IT IS not necessary to dwell at any length upon the contrast. The ungodly cannot enjoy the happinesses of the child of GOD, for they cannot carry out the conditions. They neither can, nor desire to, avoid the counsel, the society, or the ways of their own fellows; and they lack that spiritual insight which is essential to delighting in GOD'S Word. Instead of being full of life, like the tender grain, they become hard and dry; and the same sun that ripens the one prepares the other for destruction. Instead of being "planted," the wind drives them away; and He who delights in the way of His people, causes the way of the ungodly to perish.

Chapter 3 -- Blessed Adversity -- Job 1:21Edit

"The Lord gave, and the Lord hath taken away; blessed be the Name of the Lord." (Job 1. 21.)

IntroductoryEdit

IN our meditations on the First Psalm we have dwelt on "Blessed Prosperity." But all GOD'S dealings are full of blessing; He is good, and doeth good; good only, and continually. The believer who has taken the LORD as his SHEPHERD, can assuredly say in the words of the twenty-third Psalm, "Surely goodness and mercy shall follow me all the days of my life; and I will dwell in the house of the LORD for ever;" or, taking the marginal reading of the Revised Version, "Only goodness and mercy shall follow me." Hence, we may be sure that days of adversity are still days of prosperity also, and are full of blessing.

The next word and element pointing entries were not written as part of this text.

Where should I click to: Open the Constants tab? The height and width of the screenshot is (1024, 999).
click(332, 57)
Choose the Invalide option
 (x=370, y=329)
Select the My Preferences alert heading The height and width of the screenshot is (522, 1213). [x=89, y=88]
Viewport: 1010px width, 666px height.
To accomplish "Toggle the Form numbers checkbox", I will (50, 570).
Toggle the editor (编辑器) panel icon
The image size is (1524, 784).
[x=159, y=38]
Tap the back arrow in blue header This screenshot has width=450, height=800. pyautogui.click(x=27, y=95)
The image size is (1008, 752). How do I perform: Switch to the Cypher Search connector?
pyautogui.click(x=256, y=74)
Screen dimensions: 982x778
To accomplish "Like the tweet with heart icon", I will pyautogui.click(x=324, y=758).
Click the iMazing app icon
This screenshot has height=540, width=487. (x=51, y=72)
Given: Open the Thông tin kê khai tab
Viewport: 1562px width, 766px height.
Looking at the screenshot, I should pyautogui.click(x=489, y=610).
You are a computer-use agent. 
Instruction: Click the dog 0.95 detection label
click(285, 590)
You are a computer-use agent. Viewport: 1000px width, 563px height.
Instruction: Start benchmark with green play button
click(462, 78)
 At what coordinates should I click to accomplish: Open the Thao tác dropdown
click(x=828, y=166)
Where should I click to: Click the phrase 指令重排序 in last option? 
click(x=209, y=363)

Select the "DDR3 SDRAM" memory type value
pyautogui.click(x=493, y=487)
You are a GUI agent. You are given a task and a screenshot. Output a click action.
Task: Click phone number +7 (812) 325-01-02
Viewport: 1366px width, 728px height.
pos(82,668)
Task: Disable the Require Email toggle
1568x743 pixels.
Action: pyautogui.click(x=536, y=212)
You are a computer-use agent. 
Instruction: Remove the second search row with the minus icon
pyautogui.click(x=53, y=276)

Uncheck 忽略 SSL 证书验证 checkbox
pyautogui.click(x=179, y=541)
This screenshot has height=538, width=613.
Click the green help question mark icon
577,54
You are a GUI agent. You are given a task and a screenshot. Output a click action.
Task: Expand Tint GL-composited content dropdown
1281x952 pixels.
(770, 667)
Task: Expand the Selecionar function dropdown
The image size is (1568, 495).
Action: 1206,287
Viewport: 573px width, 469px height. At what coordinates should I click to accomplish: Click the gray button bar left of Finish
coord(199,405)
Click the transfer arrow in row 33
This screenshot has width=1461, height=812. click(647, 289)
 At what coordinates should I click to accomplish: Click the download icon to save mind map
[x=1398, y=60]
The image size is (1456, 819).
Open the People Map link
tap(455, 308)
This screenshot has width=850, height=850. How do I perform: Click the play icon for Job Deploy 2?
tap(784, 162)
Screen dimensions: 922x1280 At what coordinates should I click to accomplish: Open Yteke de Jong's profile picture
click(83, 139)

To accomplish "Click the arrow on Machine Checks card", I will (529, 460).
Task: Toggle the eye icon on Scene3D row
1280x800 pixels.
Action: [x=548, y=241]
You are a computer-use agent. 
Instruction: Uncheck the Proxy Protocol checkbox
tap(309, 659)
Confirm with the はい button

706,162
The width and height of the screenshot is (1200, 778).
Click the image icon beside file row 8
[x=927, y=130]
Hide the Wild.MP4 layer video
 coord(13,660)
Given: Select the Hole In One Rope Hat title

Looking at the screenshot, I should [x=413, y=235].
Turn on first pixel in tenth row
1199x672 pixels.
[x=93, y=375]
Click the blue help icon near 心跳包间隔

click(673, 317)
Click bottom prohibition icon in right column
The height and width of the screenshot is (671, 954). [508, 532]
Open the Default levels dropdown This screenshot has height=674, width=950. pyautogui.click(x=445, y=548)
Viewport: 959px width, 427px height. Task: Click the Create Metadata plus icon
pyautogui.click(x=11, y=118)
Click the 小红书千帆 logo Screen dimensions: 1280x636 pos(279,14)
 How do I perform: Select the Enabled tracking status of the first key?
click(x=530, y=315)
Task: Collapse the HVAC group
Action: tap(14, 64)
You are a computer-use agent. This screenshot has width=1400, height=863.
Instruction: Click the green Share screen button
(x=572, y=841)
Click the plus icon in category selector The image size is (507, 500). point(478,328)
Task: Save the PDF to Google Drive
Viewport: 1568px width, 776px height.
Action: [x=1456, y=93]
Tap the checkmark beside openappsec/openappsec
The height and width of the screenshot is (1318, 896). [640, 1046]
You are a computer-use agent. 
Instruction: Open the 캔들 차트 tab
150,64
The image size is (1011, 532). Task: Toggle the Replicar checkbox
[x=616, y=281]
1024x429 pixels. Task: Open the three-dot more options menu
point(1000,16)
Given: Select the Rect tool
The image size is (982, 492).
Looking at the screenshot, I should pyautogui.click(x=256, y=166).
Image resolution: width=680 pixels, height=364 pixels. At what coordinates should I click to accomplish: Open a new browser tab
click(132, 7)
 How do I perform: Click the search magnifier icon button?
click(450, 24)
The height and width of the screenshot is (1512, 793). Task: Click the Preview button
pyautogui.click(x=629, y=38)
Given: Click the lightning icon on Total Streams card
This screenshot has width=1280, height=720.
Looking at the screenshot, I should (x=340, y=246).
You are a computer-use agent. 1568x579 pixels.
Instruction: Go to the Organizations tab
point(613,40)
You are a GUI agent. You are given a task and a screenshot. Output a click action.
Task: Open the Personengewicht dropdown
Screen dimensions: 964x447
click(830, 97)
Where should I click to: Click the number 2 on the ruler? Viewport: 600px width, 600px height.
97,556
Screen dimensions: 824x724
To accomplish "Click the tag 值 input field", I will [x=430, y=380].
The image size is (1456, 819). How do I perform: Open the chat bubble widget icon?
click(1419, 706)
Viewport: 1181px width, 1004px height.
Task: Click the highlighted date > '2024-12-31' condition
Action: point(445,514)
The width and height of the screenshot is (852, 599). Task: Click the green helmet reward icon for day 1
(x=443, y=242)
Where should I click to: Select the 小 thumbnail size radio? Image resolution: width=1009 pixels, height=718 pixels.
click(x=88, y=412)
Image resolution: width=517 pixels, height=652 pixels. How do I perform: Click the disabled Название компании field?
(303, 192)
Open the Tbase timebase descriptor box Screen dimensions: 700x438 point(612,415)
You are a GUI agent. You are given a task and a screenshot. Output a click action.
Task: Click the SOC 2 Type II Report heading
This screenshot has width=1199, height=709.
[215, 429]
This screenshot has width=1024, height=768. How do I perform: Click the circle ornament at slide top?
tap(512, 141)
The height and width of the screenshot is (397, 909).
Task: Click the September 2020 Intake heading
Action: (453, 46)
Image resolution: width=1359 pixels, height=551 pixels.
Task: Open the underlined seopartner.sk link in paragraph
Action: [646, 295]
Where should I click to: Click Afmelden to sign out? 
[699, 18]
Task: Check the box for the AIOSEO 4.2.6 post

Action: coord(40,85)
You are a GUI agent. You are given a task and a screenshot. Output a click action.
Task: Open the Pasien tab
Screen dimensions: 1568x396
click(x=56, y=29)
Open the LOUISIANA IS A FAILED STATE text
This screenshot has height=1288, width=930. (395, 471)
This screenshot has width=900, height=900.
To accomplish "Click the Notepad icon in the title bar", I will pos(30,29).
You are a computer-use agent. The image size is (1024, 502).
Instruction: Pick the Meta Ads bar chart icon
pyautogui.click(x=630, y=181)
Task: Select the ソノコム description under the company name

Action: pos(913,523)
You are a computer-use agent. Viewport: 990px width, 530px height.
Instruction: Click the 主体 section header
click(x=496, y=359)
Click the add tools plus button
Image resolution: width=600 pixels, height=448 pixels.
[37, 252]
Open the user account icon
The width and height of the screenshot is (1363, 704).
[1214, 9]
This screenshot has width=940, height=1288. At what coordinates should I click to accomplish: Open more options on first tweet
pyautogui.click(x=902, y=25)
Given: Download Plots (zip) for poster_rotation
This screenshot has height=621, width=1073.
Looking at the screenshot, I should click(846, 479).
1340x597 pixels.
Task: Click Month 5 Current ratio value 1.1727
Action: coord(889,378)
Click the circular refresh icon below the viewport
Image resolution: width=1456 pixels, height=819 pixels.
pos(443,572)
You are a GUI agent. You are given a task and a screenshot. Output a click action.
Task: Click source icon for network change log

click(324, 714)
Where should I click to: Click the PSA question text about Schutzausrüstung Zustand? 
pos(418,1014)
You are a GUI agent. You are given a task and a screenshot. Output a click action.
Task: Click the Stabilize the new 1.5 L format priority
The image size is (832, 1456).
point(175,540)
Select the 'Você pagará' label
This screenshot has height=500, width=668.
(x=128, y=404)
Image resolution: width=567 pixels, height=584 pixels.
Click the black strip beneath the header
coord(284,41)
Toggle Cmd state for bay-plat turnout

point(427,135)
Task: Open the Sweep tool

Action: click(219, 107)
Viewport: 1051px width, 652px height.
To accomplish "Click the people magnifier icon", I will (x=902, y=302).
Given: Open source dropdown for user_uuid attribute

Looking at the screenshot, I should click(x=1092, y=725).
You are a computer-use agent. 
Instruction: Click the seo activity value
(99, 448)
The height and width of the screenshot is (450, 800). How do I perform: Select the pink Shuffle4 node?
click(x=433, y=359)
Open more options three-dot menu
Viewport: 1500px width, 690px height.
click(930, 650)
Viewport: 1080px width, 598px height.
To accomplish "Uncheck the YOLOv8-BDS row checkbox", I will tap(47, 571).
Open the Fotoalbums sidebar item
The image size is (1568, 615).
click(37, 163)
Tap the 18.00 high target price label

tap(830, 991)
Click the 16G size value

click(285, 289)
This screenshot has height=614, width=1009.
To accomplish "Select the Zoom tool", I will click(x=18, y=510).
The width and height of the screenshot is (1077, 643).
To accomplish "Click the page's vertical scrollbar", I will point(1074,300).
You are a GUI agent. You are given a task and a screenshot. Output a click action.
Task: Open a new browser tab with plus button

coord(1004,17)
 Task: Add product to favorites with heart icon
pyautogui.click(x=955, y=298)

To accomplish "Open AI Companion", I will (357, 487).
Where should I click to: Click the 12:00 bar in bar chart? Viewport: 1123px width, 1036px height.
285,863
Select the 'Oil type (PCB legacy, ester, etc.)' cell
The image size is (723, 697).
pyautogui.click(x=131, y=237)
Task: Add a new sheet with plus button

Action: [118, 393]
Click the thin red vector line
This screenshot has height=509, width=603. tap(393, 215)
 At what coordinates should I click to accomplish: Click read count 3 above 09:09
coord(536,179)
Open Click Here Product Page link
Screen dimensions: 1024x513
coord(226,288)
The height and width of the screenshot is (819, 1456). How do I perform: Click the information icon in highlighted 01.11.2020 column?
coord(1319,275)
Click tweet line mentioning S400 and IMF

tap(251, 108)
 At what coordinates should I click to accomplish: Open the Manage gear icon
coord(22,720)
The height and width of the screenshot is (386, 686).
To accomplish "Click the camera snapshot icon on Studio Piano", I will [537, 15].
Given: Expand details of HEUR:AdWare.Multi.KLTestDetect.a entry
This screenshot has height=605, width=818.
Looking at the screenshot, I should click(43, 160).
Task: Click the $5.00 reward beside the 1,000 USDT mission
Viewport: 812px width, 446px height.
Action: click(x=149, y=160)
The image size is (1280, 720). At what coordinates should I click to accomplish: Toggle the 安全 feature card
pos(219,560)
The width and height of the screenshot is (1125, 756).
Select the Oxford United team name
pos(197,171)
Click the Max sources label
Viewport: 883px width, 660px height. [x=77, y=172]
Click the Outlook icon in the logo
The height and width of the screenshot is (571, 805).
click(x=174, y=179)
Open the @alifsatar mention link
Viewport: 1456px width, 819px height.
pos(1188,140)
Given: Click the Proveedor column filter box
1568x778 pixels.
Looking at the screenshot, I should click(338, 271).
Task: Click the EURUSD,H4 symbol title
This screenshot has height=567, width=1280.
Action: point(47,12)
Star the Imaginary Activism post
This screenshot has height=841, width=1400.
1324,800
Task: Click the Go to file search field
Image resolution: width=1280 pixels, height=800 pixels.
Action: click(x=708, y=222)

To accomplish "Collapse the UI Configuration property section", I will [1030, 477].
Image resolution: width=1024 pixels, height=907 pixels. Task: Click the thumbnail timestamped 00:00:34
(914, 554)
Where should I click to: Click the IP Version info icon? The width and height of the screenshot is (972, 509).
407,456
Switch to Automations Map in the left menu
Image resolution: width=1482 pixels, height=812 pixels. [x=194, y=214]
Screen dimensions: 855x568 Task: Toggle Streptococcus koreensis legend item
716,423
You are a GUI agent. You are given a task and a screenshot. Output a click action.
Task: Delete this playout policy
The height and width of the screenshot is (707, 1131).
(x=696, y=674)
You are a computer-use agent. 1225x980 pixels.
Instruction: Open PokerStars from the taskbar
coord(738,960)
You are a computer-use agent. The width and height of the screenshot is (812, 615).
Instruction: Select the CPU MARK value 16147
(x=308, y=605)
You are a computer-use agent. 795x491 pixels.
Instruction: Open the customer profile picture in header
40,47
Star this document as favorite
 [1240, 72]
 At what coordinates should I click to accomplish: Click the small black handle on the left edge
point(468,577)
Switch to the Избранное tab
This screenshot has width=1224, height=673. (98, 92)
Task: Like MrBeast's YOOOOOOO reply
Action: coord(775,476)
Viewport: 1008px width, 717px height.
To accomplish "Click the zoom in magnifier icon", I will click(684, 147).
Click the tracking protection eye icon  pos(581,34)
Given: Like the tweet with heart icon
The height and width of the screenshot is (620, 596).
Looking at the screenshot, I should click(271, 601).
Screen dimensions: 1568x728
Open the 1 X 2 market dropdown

The believer does not need to wait until he sees the reason of GOD'S affective dealings with him ere he is satisfied; he knows that all things work together for good to them that love GOD; that all GOD'S dealings are those of a loving FATHER, who only permits that which for the time being is grievous, in order to accomplish results that cannot be achieved in any less painful way. The wise and trustful child of God rejoices in tribulation, "knowing that tribulation worketh patience," experience, hope-- a hope that "maketh not ashamed; because the love of GOD is shed abroad in our hearts by the HOLY GHOST which is given unto us."

The history of Job is full of instruction, and should teach us many lessons of deep interest and great profit. The veil is taken away from the unseen world, and we learn much of the power of our great adversary; but also of his powerlessness apart from the permission of GOD our FATHER.

God's Testimony and ChallengeEdit

"The LORD gave, and the LORD hath taken away; blessed be the Name of the LORD." Job 1:21

In the 8th verse of the 1st chapter, GOD Himself bears testimony to His servant; "that there is none like him in the earth, a perfect and an upright man, one that feareth GOD, and escheweth evil"; and in the 2nd chapter and the 3rd verse, He repeats the same testimony, adding: "still he holdeth fast his integrity, although thou movedst Me against him, to destroy him without cause." Stronger testimony to the life which GOD'S grace enabled Job to live can scarcely be imagined. The chastisement that came upon him is declared to have been without cause so far as his life and spirit were concerned. Let us thank GOD that the same grace which enabled Job, so long ago, to live a life that pleased GOD, and received His repeated commendation, is unchanged; and that by it we may also live lives that will be well-pleasing to Him with whom we have to do.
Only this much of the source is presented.